FDA OKs modified-risk marketing claim for 20 ZYN nicotine pouches—what changes
United States Public Health Safety and Legal Rules – FDA’s June 30, 2026 order lets Swedish Match market 20 ZYN nicotine pouches with a specific “lower risk” claim.
On June 30, 2026, the U.S. Food and Drug Administration (FDA) issued modified risk granted orders for 20 specific ZYN nicotine pouch products from Swedish Match USA, Inc. The change is not just whether the products can be sold—it’s about what marketers are allowed to claim.
For the listed ZYN pouches, FDA authorized a narrowly worded, modified-risk claim comparing them to cigarettes. FDA also built in postmarket monitoring and said it can withdraw the orders if it can no longer support the underlying public-health determinations.
What FDA authorized (the exact claim and which products)
FDA said the modified-risk claim may be used for these ZYN nicotine pouch products:
“Using ZYN instead of cigarettes puts you at a lower risk of mouth cancer, heart disease, lung cancer, stroke, emphysema, and chronic bronchitis.”
FDA’s June 30 decision applies to two nicotine strengths (3 milligram and 6 milligram) for each of these flavors:
- ZYN Chill
- ZYN Cinnamon
- ZYN Citrus
- ZYN Coffee
- ZYN Cool Mint
- ZYN Menthol
- ZYN Peppermint
- ZYN Smooth
- ZYN Spearmint
- ZYN Wintergreen
FDA emphasized that this type of modified-risk order (an MRTP order) covers specific products, not an entire class of nicotine pouches.
What this does not mean for consumers
FDA says there is no safe tobacco product, and people who do not use tobacco products should not start. For adults who currently smoke cigarettes, FDA says the biggest health benefit comes from fully quitting all forms of tobacco.
At the same time, FDA describes the harm-reduction purpose of the MRTP pathway: for adults who smoke cigarettes, switching completely to FDA-authorized nicotine pouches “may reduce exposure” to many harmful chemicals found in cigarettes.
The key practical takeaway is that the modified-risk message is about relative risk compared with cigarettes and is tied to the specific ZYN products in FDA’s order—not a blanket approval for all nicotine pouches or all ZYN products.
How MRTP authorization works (and why it can be reversed)
FDA’s modified-risk orders are time-limited. FDA says the orders expire in five years, and before then the company may request and receive FDA authorization to continue marketing the products as MRTPs.

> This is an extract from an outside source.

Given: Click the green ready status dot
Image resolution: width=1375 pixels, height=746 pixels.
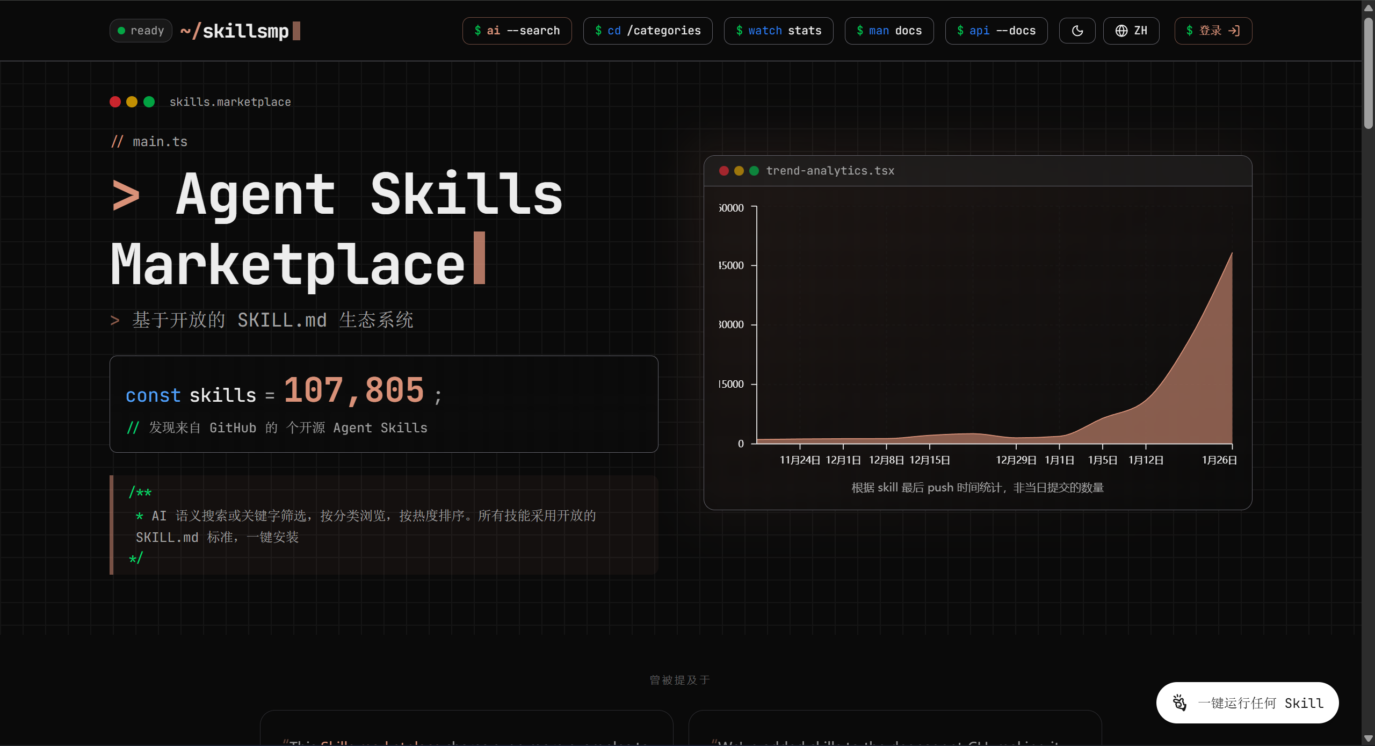Looking at the screenshot, I should (121, 31).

FDA also requires postmarket surveillance and studies, including an assessment of MRTP users’ behaviors and their understanding of the risk-related information. FDA says companies must submit the results to the agency annually, and FDA reviews the data for changes in use and health risks.
FDA also says it may withdraw the orders if it can no longer make the required determinations—for example, if there is a significant increase in youth uptake. Before FDA withdraws an MRTP order, FDA says it will provide an opportunity for an informal hearing.
What to watch next
Over the next five years, the most concrete “watch items” are the ones FDA built into the MRTP framework:
- Whether annual postmarket data continues to support the agency’s population-health determinations behind the claim.
- How FDA evaluates youth uptake and whether marketing restrictions are effectively limiting youth exposure.
- Whether FDA grants renewals as the fixed term approaches its end date.
In the near term, expect marketing and labeling for these 20 ZYN products to reflect FDA’s allowed modified-risk language—and expect the claim to be used only in the specific, product-tied way FDA authorized.